## EXERCISE INPUTS:
──────────
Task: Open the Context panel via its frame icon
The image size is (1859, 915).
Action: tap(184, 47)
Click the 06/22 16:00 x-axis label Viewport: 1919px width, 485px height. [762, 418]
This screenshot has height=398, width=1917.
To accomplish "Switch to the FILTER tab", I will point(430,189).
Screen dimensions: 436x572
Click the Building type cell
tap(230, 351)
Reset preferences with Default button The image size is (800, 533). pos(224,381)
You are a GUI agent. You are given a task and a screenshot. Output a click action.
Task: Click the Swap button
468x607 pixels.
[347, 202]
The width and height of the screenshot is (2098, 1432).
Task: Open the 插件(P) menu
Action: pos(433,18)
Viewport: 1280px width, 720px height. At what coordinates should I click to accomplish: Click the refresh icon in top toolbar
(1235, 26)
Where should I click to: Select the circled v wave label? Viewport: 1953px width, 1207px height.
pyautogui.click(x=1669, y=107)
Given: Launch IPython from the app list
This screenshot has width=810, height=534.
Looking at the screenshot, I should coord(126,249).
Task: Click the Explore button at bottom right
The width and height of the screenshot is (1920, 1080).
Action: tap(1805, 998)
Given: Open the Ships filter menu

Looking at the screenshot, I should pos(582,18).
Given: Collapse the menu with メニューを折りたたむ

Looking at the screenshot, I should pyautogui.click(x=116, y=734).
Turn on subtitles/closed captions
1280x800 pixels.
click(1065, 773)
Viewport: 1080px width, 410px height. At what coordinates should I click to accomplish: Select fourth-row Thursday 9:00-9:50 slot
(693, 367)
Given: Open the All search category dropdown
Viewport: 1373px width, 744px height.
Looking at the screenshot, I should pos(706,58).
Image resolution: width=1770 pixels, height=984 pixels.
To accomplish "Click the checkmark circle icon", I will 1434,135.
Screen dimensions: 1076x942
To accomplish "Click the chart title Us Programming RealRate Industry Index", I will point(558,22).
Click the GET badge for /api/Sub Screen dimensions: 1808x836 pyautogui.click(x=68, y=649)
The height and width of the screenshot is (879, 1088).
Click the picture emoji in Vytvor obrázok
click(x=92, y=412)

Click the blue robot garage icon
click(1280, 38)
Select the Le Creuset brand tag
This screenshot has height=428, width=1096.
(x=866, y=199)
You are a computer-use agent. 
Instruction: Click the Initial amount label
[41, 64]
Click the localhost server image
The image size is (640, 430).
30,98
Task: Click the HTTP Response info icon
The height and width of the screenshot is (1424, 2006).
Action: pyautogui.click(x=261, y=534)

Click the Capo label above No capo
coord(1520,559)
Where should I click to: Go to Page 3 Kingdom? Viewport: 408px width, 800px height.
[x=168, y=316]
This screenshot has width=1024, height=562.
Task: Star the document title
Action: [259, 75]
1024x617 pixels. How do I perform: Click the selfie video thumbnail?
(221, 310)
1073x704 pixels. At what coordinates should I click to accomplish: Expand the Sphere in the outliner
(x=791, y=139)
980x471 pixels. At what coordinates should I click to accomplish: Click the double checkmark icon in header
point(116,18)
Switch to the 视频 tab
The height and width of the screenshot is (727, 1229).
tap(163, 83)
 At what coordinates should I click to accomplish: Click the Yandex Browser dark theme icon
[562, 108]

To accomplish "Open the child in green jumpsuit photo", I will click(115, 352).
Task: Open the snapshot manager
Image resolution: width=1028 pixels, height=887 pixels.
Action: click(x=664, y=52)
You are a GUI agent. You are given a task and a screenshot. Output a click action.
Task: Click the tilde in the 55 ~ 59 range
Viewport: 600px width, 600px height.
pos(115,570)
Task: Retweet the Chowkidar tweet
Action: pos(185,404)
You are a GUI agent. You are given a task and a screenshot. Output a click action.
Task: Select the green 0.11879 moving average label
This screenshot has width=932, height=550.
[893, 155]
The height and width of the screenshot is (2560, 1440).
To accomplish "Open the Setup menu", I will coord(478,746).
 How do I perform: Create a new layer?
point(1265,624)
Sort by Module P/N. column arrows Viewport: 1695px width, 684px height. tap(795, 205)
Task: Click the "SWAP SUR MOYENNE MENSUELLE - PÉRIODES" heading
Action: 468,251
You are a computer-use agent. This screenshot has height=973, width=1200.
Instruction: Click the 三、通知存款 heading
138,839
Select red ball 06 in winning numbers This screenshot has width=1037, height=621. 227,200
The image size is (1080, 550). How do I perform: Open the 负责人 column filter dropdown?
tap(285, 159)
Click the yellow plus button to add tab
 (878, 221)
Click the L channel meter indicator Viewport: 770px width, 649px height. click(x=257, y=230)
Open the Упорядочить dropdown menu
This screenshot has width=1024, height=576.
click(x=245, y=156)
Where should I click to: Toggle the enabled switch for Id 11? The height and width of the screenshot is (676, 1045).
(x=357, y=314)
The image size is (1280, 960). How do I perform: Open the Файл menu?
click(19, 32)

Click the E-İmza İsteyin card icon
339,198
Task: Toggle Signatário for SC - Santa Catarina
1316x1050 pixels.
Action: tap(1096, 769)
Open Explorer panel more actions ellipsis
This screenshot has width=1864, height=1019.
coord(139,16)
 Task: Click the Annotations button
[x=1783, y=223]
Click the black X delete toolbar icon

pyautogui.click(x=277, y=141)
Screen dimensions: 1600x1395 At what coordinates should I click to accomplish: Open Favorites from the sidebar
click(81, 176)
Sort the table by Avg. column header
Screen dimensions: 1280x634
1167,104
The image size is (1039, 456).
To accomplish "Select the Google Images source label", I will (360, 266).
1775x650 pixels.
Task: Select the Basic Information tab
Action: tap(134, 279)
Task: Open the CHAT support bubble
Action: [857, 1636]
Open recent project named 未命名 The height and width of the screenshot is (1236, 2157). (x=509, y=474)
──────────
Express the lines of the records starting at the line that contains "Switch to the 视频 tab" and ending at the line that contains "will click(115, 352)." as a JSON list of strings, one string per line, leaving out blank lines.

[
  "Switch to the 视频 tab",
  "The height and width of the screenshot is (727, 1229).",
  "tap(163, 83)",
  " At what coordinates should I click to accomplish: Click the Yandex Browser dark theme icon",
  "[562, 108]",
  "To accomplish \"Open the child in green jumpsuit photo\", I will click(115, 352)."
]